Enquanto “Truth Hurts” obedece à lei da gravidade, o outro grande sucesso de Lizzo, “Water Me”, a desafia. A canção aparece na edição de luxo de “Cuz I Love You”, indicado ao prêmio de álbum do ano, e foi construída em torno de uma linha de baixo em estilo disco, que sobe, sobe e sobe sem parar. Lizzo faz o mesmo, levando sua voz ao limite superior e cantando “I am my inspiration!”. O baixo mais tarde despenca de volta à terra, para voltar a subir.

Não importa que resultado tenha a noite do Grammy, prepare-se para ouvir essa canção pelo resto de sua vida.

Isso já está acontecendo. Quando alguém dança ao som de “Water Me” em uma festa de casamento, sente os fatos da vida se assentando em escalas inclinadas, mas com o lado positivo superando o negativo.

Se a pessoa pedalar ao som dela em uma aula de “spinning”, “Water Me” pode bastar como motivação para encarar os altos e baixos de um passeio de bicicleta simulado. Mesmo que o ouvinte não esteja indo a lugar algum, a sensação será de que está. Uma canção pop encorajadora pode ser eternamente útil, em um purgatório eterno como aquele.

E isso provavelmente talvez seja aquilo que o Grammy mede melhor —não excelência, mas utilidade. Nossas canções pop mais onipresentes não são apenas decorações invisíveis pendendo do ar. Queremos que elas confiram uma aura de propósito àquilo que nos cerca, e os grandes sucessos de Lizzo fazem exatamente isso. Fazem com que atravessemos com sucesso nosso tempo na academia, no supermercado, no jogo de beisebol, no dentista.
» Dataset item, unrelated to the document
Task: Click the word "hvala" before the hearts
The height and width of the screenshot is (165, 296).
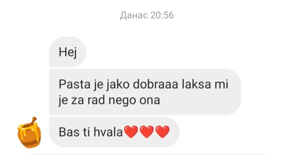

Quando alguém ouve a linha de baixo de “Water Me” ascendendo continuamente no contexto de um comercial do Walmart, isso põe em ação uma espécie diferente de formação de autoestima. A canção se torna uma ode à confiança dos consumidores.

É quanto a isso que a cordialidade tamanho único de um imenso sucesso pop começa a causar desorientação. A boa notícia é que o tamanho único serve para cada ouvinte. A má notícia é que também 
serve para um comercial do Walmart.

E o que isso diz sobre a pessoa que gosta da canção? Talvez o ouvinte não deva se preocupar com isso. Talvez a única maneira de ouvir de verdade uma canção de Lizzo seja por meio daquilo que a pessoa não compartilha com ninguém —seu corpo.

Porque quando Lizzo faz música sobre amar inteiramente seu ser físico, ela está nos pedindo que ouçamos com nosso ser físico inteiro. O valor de sua música não pode ser resumido ao efeito de suas letras, quer sejam entendidas como mantras sagrados, quer como citações cotidianas de um calendário de autoajuda. O valor de sua música está na forma pela qual o baixo toca a medula óssea do ouvinte, está em como a melodia guia sua musculatura.

Numa cultura que está constantemente nos dizendo que nossos corpos são deficientes, a música nos lembra de algo para o qual eles sempre serão bons —ouvir uns aos outros.